For those of us who earn self-employment income–either as freelancers or through owning a business–tax time can be especially painful. Self-employment taxes can seem like a double hit. You pay your income taxes, and then you pay self-employment taxes, too. Why? What are self-employment taxes?
Scroll down to find out all about the self-employment tax, including how much it is, who has to pay it, and how you have to pay it.
What are self-employment taxes?
Self-employment taxes in the U.S. are how sole proprietors, independent contractors, and some partners in businesses pay the Medicare and Social Security taxes that other workers pay via payroll taxes, also known as FICA (Federal Insurance Contributions Act).
Self-employment tax is calculated and paid when you file your federal income tax, but it is not part of your income taxes. When you are employed, your employer takes these taxes out of your paycheck, and the total amount you paid for the year is detailed in your W-2. However, when you are self-employed, these are paid all at once when you file your income taxes, though if you make quarterly estimated tax payments, self-employment taxes are part of that.
How much are self-employment taxes?
The self-employment tax rate is 15.3% (12.4 percent for Social Security and 2.9 percent for Medicare). However, this applies only up to a certain income level.
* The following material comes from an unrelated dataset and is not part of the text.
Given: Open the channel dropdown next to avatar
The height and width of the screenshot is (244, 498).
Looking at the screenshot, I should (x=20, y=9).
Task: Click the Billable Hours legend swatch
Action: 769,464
For 2024, the first $168,600 of your self-employment income is subject to the Social Security tax portion of the self-employment tax. This means you pay 12.4% on that amount. Any income exceeding that amount is not subject to the Social Security tax, but the 2.9% Medicare tax still applies to all your self-employment earnings.
Who must pay self-employment taxes?
Anyone (excluding certain church employees) with a self-employment income of at least $400 is required to pay self-employment taxes.
How do I file self-employment taxes?
Self-employment taxes are entered on line 56 of your 1040. However, this amount is calculated on Schedule SE. If you are filing a Schedule SE, you will also be filing a Schedule C (used to calculate profit or loss from a sole proprietorship), Schedule F (used by farmers), or Schedule K-1 Form 1065 (used for partnerships and joint ventures).
How can I reduce my self-employment taxes?
How much you pay in self-employment taxes is based on your net business income, so the only way to reduce your self-employment taxes is to reduce your net income. Be sure you are taking all the self-employment deductions you are allowed on your Schedule C (or other business income tax schedule), as this will reduce your net business income. Deductions on Schedule A or IRA contributions do not reduce your net business income and will not reduce your self-employment taxes.
Can I deduct my self-employment taxes?
You can deduct half your self-employment tax when figuring your gross adjusted income. This will reduce the amount of income tax you pay. Because you are your own employer, you are entitled to deduct half of the FICA taxes that you pay as an employer, just as any other employer would.